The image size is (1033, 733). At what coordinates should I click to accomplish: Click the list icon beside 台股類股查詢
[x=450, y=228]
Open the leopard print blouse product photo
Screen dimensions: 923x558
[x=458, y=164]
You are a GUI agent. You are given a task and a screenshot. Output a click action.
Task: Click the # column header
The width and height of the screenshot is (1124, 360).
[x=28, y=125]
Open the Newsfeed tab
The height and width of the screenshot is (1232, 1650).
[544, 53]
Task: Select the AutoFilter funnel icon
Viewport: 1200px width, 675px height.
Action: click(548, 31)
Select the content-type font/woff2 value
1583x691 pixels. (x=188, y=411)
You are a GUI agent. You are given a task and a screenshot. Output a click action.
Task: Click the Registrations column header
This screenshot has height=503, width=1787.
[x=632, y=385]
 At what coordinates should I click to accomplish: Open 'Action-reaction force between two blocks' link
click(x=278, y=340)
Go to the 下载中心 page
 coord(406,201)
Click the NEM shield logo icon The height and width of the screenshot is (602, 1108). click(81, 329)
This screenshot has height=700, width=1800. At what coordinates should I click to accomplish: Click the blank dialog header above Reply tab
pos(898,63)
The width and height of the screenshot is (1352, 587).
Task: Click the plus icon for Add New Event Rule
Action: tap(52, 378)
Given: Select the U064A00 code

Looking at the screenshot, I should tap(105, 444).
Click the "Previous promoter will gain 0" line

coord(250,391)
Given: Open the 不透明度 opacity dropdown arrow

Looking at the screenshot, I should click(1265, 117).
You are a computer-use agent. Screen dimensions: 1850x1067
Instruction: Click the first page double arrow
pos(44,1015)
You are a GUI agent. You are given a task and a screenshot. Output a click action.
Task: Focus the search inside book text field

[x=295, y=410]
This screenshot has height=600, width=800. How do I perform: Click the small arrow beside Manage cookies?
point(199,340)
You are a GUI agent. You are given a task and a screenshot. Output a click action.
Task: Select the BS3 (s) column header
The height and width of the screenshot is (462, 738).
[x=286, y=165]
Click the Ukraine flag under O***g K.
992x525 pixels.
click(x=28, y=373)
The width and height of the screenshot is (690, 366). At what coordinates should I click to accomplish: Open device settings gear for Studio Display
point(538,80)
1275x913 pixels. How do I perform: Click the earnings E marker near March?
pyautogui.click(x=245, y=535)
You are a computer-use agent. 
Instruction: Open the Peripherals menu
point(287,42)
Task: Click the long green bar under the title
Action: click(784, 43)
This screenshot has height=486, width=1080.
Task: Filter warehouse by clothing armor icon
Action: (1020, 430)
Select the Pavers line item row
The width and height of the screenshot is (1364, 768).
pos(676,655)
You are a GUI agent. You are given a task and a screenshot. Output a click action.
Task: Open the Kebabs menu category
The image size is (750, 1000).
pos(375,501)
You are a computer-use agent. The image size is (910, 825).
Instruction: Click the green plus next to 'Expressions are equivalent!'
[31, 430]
##########
◆ WORK TASK: The whole listing above is to be reproduced without any slip.

◆ FINAL ANSWER:
The image size is (1033, 733). At what coordinates should I click to accomplish: Click the list icon beside 台股類股查詢
[x=450, y=228]
Open the leopard print blouse product photo
Screen dimensions: 923x558
[x=458, y=164]
You are a GUI agent. You are given a task and a screenshot. Output a click action.
Task: Click the # column header
The width and height of the screenshot is (1124, 360).
[x=28, y=125]
Open the Newsfeed tab
The height and width of the screenshot is (1232, 1650).
[544, 53]
Task: Select the AutoFilter funnel icon
Viewport: 1200px width, 675px height.
Action: click(548, 31)
Select the content-type font/woff2 value
1583x691 pixels. (x=188, y=411)
You are a GUI agent. You are given a task and a screenshot. Output a click action.
Task: Click the Registrations column header
This screenshot has height=503, width=1787.
[x=632, y=385]
 At what coordinates should I click to accomplish: Open 'Action-reaction force between two blocks' link
click(x=278, y=340)
Go to the 下载中心 page
 coord(406,201)
Click the NEM shield logo icon The height and width of the screenshot is (602, 1108). click(81, 329)
This screenshot has height=700, width=1800. At what coordinates should I click to accomplish: Click the blank dialog header above Reply tab
pos(898,63)
The width and height of the screenshot is (1352, 587).
Task: Click the plus icon for Add New Event Rule
Action: tap(52, 378)
Given: Select the U064A00 code

Looking at the screenshot, I should tap(105, 444).
Click the "Previous promoter will gain 0" line

coord(250,391)
Given: Open the 不透明度 opacity dropdown arrow

Looking at the screenshot, I should click(1265, 117).
You are a computer-use agent. Screen dimensions: 1850x1067
Instruction: Click the first page double arrow
pos(44,1015)
You are a GUI agent. You are given a task and a screenshot. Output a click action.
Task: Focus the search inside book text field

[x=295, y=410]
This screenshot has height=600, width=800. How do I perform: Click the small arrow beside Manage cookies?
point(199,340)
You are a GUI agent. You are given a task and a screenshot. Output a click action.
Task: Select the BS3 (s) column header
The height and width of the screenshot is (462, 738).
[x=286, y=165]
Click the Ukraine flag under O***g K.
992x525 pixels.
click(x=28, y=373)
The width and height of the screenshot is (690, 366). At what coordinates should I click to accomplish: Open device settings gear for Studio Display
point(538,80)
1275x913 pixels. How do I perform: Click the earnings E marker near March?
pyautogui.click(x=245, y=535)
You are a computer-use agent. 
Instruction: Open the Peripherals menu
point(287,42)
Task: Click the long green bar under the title
Action: click(784, 43)
This screenshot has height=486, width=1080.
Task: Filter warehouse by clothing armor icon
Action: (1020, 430)
Select the Pavers line item row
The width and height of the screenshot is (1364, 768).
pos(676,655)
You are a GUI agent. You are given a task and a screenshot. Output a click action.
Task: Open the Kebabs menu category
The image size is (750, 1000).
pos(375,501)
You are a computer-use agent. The image size is (910, 825).
Instruction: Click the green plus next to 'Expressions are equivalent!'
[31, 430]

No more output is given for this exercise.